The first ILA standard can be shown through my artifact 1. This is a case study and I feel it is appropriate. I worked with one of my colleagues in the middle school. She and I met and discussed that I was looking to help a student who needed foundational skill development. She told me a sixth grade boy she knew of would benefit from explicit instruction on foundational skills. I met with her student and did a pre assessment. I chose our Fountas and Pinnell assessment, which was a school wide Response to Intervention tool. I also used the Words Their Way assessment to see what deficits he had with language. His pre assessment showed he lacked basic spelling and phonics rules (prefixes and suffixes). He also didn’t use complete sentences or proper syntax in his written comprehension responses. These two deficits became his goals to improve upon; and what I explicitly taught.
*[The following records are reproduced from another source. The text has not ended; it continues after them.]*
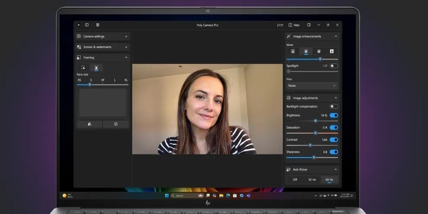
Task: Open the Help button in title bar
Action: [x=294, y=25]
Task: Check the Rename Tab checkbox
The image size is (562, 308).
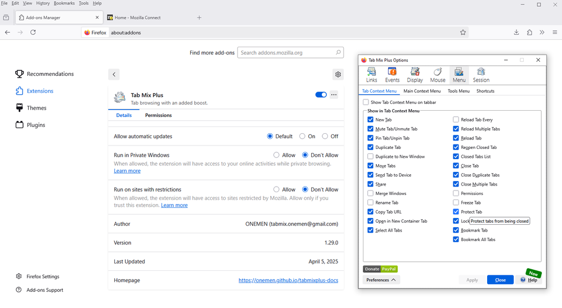Action: tap(370, 203)
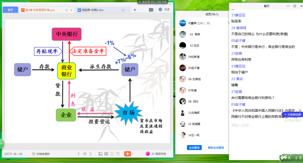Screen dimensions: 303x163
Task: Start slideshow with the orange play button
Action: pos(127,154)
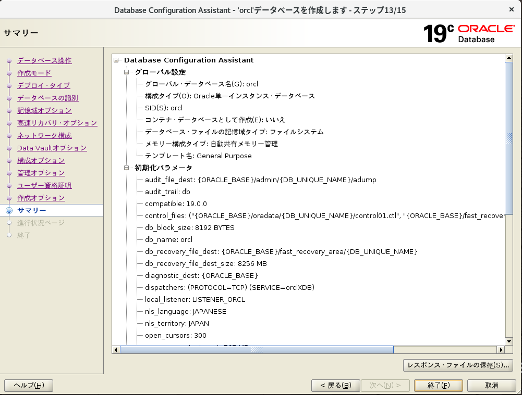Collapse the グローバル設定 tree section
522x395 pixels.
[126, 72]
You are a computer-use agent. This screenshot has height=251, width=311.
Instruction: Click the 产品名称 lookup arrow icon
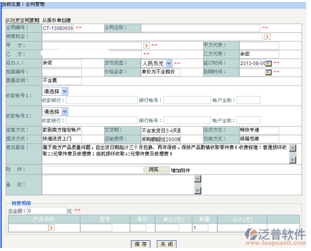[51, 227]
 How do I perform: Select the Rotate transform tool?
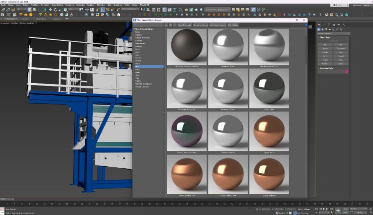(x=55, y=10)
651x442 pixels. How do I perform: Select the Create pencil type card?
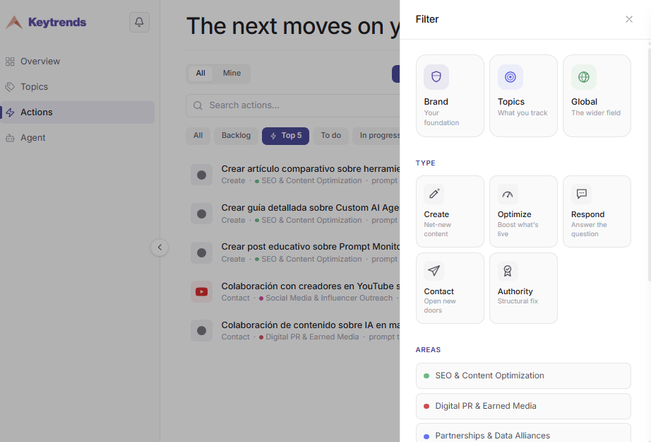450,211
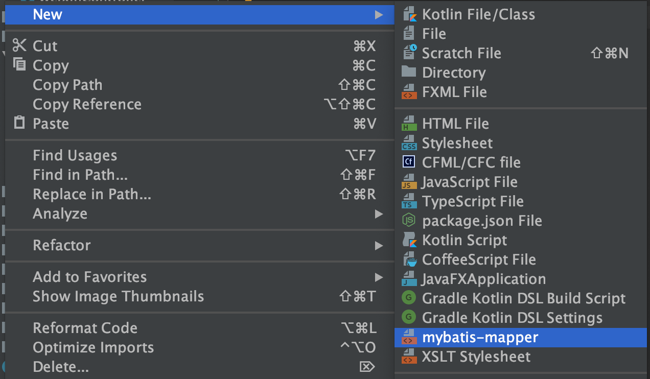Expand the Refactor submenu arrow
650x379 pixels.
click(x=379, y=245)
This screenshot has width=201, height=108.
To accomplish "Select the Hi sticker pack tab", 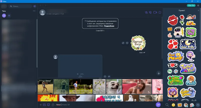I will click(180, 105).
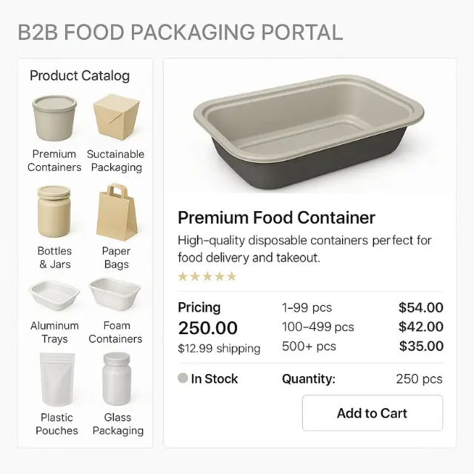Click the Add to Cart button

[372, 413]
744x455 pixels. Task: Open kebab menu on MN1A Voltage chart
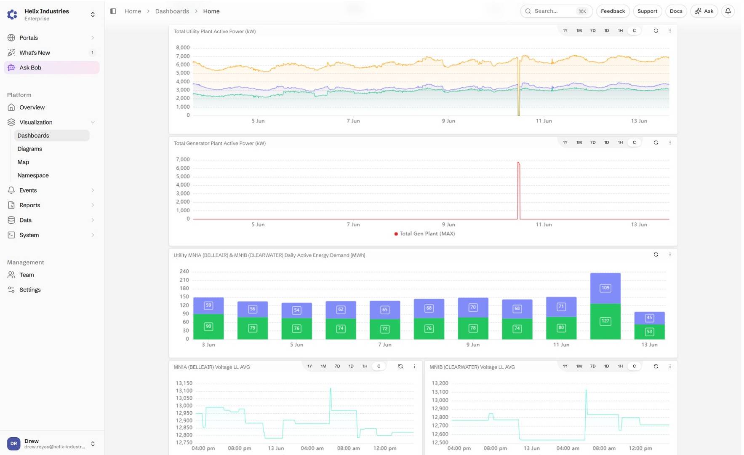click(414, 367)
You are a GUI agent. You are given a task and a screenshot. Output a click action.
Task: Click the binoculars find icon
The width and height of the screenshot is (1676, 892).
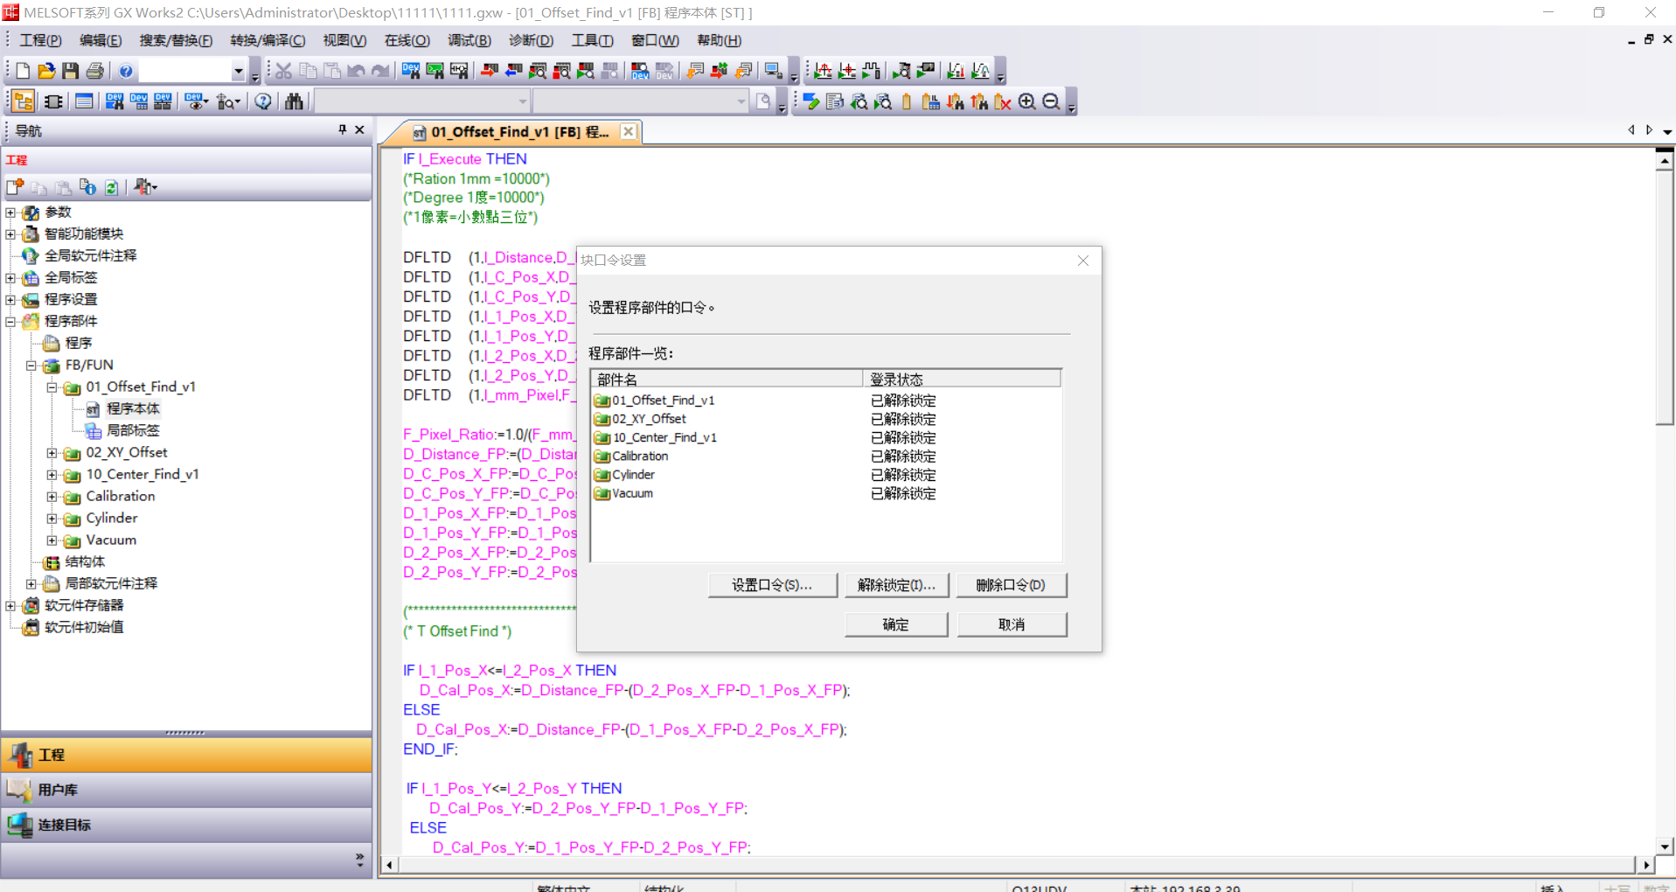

By using a school wide assessment my data would be effective because it followed professional learning and school wide literacy programs. This would be a test that the student was familiar with, as well as a data point that his classroom teacher could use for her planning. Being able to physically show this understanding as a literacy leader is important. Testing for the sake of testing is not helpful, but collecting another data point with already used programs and to progress monitor is beneficial. This is an element of ILA standard 1. His lessons consisted of part spelling followed by reading and written comprehension practice together. I used visuals, sorting, matching, flashcards, practiced finding the answer within the text and writing his answer by using the question, and lastly gave tasks to practice and review each time we met for our lessons before I would continue to explicitly teach the next lesson. As a leader to showcase ILA standard 1 I understood language acquisition, reading, writing, speaking, listening, viewing, cross curricular disciples and can make connections. In sixth grade and with only three lessons for my case study I needed to assist with the deficits that would be most effective to improve upon in the limited time I had. I realized this student needed help with both spelling and comprehension.
Foundations of Literacy Acquisition (IDA 1).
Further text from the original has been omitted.